### Problem
Your task is to copy the stretch of lines in the records below that begins with the line containing "Aide et contact (377, 34)" and ends with the line containing "RobyOne s.r.l. (931, 1348)", exactly as written, with nothing added.

[Extracted records]
****
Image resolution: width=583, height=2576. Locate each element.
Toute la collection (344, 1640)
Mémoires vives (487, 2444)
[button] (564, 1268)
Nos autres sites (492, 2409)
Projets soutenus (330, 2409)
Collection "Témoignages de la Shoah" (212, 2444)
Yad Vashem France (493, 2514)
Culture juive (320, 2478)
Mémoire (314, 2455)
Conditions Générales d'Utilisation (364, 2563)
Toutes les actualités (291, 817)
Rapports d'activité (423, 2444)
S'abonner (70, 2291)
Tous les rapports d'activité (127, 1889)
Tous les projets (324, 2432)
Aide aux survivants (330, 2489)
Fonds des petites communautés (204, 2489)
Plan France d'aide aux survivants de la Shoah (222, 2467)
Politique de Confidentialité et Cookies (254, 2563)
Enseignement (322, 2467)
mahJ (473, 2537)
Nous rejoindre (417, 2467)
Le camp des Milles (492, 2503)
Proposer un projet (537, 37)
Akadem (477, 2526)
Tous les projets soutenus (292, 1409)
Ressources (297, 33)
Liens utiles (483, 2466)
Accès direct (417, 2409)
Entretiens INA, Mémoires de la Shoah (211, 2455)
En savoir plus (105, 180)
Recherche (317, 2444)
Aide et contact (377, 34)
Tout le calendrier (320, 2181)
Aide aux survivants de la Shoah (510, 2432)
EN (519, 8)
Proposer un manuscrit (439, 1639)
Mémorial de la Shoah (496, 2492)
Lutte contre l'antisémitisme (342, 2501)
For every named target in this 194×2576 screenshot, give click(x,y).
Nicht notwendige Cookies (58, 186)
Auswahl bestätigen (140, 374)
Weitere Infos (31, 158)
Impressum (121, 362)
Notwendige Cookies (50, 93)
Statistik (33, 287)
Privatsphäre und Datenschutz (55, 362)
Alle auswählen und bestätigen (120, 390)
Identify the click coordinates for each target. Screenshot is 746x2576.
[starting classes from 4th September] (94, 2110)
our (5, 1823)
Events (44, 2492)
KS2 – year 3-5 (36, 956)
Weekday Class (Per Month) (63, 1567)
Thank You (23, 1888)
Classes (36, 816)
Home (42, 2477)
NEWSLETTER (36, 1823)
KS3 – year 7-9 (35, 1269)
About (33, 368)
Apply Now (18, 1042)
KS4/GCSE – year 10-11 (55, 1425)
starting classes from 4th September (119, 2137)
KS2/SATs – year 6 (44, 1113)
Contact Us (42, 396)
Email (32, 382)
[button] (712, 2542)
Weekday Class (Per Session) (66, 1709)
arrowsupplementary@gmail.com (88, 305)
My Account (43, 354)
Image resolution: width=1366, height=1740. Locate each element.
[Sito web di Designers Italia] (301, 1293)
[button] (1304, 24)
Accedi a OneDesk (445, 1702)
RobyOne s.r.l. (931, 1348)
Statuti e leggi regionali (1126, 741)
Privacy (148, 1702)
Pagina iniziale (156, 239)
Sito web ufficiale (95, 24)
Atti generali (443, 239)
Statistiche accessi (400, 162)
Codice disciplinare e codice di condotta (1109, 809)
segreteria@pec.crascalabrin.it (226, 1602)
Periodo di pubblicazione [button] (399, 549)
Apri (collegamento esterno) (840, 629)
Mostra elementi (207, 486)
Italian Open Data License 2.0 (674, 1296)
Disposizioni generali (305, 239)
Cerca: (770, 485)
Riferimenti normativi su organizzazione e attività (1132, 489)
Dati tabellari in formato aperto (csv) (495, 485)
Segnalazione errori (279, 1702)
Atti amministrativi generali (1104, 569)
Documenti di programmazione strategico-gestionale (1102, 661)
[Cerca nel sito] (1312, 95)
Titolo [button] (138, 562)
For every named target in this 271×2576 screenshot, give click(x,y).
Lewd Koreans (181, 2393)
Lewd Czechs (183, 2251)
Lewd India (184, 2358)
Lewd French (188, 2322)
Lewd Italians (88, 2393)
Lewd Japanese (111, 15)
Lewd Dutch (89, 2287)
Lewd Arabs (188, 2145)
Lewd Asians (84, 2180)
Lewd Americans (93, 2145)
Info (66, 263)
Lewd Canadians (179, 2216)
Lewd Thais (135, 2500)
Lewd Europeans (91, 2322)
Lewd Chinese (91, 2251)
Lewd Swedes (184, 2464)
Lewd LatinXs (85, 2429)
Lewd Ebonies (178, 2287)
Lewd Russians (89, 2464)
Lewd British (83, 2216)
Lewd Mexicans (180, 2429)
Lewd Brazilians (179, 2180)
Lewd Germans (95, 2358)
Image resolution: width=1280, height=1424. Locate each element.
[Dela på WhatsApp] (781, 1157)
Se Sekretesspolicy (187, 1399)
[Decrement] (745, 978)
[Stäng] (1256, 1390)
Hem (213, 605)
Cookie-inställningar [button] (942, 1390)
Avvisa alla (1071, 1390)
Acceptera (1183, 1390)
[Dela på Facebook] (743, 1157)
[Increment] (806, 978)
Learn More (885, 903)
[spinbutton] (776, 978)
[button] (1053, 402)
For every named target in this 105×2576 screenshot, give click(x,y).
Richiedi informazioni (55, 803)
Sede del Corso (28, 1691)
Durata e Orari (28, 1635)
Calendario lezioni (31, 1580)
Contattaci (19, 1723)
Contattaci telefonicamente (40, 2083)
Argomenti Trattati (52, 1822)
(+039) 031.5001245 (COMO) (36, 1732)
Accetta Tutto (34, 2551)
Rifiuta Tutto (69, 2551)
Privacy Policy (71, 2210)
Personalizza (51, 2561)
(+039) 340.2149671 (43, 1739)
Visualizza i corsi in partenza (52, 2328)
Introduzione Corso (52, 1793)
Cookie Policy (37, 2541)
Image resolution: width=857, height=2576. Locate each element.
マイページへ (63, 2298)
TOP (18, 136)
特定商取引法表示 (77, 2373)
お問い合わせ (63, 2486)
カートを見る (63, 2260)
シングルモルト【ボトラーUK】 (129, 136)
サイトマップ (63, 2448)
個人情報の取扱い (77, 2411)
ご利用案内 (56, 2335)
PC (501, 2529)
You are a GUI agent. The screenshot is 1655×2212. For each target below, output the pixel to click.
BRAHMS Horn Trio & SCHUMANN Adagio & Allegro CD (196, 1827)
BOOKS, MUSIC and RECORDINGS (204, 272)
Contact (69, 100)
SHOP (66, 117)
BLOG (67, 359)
****
### Task answer
Aide et contact (377, 34)
Tout le calendrier (320, 2181)
Aide aux survivants de la Shoah (510, 2432)
EN (519, 8)
Proposer un manuscrit (439, 1639)
Mémorial de la Shoah (496, 2492)
Lutte contre l'antisémitisme (342, 2501)
For every named target in this 194×2576 screenshot, give click(x,y).
Nicht notwendige Cookies (58, 186)
Auswahl bestätigen (140, 374)
Weitere Infos (31, 158)
Impressum (121, 362)
Notwendige Cookies (50, 93)
Statistik (33, 287)
Privatsphäre und Datenschutz (55, 362)
Alle auswählen und bestätigen (120, 390)
Identify the click coordinates for each target. Screenshot is 746x2576.
[starting classes from 4th September] (94, 2110)
our (5, 1823)
Events (44, 2492)
KS2 – year 3-5 (36, 956)
Weekday Class (Per Month) (63, 1567)
Thank You (23, 1888)
Classes (36, 816)
Home (42, 2477)
NEWSLETTER (36, 1823)
KS3 – year 7-9 (35, 1269)
About (33, 368)
Apply Now (18, 1042)
KS4/GCSE – year 10-11 (55, 1425)
starting classes from 4th September (119, 2137)
KS2/SATs – year 6 (44, 1113)
Contact Us (42, 396)
Email (32, 382)
[button] (712, 2542)
Weekday Class (Per Session) (66, 1709)
arrowsupplementary@gmail.com (88, 305)
My Account (43, 354)
Image resolution: width=1366, height=1740. Locate each element.
[Sito web di Designers Italia] (301, 1293)
[button] (1304, 24)
Accedi a OneDesk (445, 1702)
RobyOne s.r.l. (931, 1348)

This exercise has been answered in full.